Your instructions ->
Locate every line in the records below that contains the word "computer", and copy each one.

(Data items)
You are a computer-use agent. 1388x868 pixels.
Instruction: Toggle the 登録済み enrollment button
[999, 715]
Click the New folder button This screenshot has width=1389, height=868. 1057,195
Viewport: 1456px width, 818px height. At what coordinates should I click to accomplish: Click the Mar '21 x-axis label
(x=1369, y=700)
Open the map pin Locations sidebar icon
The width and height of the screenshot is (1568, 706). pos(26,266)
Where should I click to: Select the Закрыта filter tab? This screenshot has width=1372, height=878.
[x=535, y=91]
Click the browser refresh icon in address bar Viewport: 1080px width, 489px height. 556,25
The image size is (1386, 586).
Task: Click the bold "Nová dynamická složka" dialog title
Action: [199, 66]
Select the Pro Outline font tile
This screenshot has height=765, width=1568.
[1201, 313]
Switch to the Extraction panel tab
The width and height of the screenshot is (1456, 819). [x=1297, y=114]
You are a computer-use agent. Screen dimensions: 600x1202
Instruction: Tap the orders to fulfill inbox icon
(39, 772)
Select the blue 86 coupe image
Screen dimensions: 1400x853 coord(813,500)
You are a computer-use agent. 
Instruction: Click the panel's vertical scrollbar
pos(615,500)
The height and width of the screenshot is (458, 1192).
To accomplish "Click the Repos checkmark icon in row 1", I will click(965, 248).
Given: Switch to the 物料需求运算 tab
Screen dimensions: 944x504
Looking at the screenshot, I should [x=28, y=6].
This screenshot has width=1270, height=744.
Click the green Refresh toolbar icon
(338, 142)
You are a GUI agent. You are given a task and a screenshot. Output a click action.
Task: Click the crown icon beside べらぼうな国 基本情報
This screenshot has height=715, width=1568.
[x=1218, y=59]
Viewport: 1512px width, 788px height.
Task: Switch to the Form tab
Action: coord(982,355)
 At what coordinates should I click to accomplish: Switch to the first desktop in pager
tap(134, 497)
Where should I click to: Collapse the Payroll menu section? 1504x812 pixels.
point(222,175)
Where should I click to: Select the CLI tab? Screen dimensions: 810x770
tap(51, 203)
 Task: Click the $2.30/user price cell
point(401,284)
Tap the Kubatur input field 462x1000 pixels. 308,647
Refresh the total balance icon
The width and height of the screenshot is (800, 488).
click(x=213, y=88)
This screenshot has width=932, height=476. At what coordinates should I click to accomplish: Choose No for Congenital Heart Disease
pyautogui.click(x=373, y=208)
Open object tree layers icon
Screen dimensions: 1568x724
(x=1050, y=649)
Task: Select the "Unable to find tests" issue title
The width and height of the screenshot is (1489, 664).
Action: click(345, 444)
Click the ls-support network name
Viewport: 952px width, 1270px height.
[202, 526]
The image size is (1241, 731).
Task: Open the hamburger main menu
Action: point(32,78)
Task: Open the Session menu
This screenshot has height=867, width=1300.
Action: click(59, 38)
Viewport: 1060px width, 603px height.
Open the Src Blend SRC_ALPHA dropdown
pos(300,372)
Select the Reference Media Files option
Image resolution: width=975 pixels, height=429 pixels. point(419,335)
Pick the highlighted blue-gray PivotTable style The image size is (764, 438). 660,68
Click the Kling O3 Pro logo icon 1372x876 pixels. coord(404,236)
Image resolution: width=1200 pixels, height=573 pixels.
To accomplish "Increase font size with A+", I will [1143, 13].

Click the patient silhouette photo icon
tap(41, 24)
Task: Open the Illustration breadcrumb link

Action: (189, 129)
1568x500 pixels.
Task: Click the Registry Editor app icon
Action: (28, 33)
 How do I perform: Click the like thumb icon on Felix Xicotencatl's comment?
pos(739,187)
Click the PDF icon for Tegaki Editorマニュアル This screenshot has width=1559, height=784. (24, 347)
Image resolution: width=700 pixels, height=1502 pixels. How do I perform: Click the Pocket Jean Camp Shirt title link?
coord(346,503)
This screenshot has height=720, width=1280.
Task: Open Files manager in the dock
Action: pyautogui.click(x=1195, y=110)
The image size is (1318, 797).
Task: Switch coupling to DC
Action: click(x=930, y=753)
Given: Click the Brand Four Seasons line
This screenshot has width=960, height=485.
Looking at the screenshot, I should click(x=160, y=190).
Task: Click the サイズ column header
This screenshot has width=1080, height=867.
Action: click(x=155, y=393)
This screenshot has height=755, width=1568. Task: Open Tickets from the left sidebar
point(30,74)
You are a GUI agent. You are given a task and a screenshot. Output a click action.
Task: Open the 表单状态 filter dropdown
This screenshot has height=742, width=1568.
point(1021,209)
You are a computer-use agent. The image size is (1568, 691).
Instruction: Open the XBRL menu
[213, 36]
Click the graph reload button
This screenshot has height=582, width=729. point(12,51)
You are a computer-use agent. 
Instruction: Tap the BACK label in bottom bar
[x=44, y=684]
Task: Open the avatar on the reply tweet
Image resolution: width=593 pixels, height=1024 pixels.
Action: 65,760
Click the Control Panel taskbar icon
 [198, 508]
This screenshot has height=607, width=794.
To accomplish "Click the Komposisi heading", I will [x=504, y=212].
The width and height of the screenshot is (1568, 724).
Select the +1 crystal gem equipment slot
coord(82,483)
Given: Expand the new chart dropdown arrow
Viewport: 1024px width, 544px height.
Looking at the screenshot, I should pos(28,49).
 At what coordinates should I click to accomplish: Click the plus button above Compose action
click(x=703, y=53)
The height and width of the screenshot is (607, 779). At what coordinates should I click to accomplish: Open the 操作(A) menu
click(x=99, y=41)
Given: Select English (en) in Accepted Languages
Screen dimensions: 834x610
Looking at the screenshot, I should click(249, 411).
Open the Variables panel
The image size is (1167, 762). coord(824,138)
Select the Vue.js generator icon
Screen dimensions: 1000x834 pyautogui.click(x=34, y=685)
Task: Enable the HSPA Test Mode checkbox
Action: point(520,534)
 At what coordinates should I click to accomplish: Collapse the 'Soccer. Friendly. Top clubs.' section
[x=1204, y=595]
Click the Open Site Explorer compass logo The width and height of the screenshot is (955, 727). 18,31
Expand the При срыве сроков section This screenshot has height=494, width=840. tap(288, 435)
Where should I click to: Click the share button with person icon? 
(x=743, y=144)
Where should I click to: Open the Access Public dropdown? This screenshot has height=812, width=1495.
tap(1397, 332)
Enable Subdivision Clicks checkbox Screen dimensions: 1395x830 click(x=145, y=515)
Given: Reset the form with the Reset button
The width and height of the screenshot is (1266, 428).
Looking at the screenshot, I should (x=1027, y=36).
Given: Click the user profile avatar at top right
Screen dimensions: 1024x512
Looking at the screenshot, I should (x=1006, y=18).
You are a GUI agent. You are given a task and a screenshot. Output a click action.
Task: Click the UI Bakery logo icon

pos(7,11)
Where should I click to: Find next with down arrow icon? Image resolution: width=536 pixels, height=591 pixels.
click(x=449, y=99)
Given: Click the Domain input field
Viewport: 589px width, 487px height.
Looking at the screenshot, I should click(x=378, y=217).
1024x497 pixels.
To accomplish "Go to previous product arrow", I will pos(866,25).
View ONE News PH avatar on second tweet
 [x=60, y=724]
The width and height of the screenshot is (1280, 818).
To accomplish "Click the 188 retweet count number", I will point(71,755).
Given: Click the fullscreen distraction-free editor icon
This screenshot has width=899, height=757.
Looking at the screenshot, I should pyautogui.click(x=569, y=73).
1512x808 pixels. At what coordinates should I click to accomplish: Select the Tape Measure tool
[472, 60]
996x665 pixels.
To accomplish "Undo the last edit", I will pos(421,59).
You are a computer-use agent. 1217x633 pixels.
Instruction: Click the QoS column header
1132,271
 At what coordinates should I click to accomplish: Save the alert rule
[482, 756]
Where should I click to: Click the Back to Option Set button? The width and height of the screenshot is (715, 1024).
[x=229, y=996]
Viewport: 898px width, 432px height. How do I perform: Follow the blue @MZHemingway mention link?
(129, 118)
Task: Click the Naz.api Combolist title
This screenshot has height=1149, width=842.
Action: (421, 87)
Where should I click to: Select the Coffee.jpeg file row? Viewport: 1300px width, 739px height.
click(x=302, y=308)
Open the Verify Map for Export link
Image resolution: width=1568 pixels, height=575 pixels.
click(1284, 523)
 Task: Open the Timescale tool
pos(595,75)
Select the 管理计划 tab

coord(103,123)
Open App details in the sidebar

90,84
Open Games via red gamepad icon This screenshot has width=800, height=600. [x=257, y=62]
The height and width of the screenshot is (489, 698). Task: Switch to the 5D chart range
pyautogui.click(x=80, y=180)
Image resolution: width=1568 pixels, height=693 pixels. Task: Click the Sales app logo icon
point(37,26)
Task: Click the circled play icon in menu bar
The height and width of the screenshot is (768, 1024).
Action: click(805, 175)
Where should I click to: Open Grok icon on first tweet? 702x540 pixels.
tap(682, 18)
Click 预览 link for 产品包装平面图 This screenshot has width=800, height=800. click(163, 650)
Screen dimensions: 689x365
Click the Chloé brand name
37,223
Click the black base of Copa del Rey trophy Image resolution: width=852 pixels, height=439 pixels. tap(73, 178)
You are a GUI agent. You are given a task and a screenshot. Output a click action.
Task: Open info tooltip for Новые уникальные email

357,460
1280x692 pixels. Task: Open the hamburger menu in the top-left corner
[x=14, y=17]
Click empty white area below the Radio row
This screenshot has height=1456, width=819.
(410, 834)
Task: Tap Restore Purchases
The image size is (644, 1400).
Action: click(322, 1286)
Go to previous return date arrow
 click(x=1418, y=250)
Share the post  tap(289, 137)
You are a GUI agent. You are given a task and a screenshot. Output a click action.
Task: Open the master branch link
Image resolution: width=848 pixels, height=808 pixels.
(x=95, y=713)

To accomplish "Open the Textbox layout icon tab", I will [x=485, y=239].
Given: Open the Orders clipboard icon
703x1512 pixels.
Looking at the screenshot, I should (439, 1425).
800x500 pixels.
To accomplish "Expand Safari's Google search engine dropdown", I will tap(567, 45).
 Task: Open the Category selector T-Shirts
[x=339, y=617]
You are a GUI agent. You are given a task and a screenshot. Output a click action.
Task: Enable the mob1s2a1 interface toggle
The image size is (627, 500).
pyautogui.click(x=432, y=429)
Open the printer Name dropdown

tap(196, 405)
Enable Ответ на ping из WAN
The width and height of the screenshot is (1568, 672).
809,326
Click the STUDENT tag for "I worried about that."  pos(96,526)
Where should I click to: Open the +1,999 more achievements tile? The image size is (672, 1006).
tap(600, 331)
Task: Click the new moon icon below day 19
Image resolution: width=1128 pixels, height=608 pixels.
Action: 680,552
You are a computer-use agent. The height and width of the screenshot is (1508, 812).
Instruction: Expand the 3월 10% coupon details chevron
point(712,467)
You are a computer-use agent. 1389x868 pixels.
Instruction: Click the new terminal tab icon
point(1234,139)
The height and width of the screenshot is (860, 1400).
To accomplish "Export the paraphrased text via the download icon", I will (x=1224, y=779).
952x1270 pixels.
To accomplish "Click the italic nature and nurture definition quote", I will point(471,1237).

Response to the task ->
You are a computer-use agent. 1388x868 pixels.
You are a computer-use agent. Screen dimensions: 600x1202
You are a computer-use agent. 
You are a computer-use agent. The image size is (1568, 691).
You are a computer-use agent. 
You are a computer-use agent. 1217x633 pixels.
You are a computer-use agent. The height and width of the screenshot is (1508, 812).
You are a computer-use agent. 1389x868 pixels.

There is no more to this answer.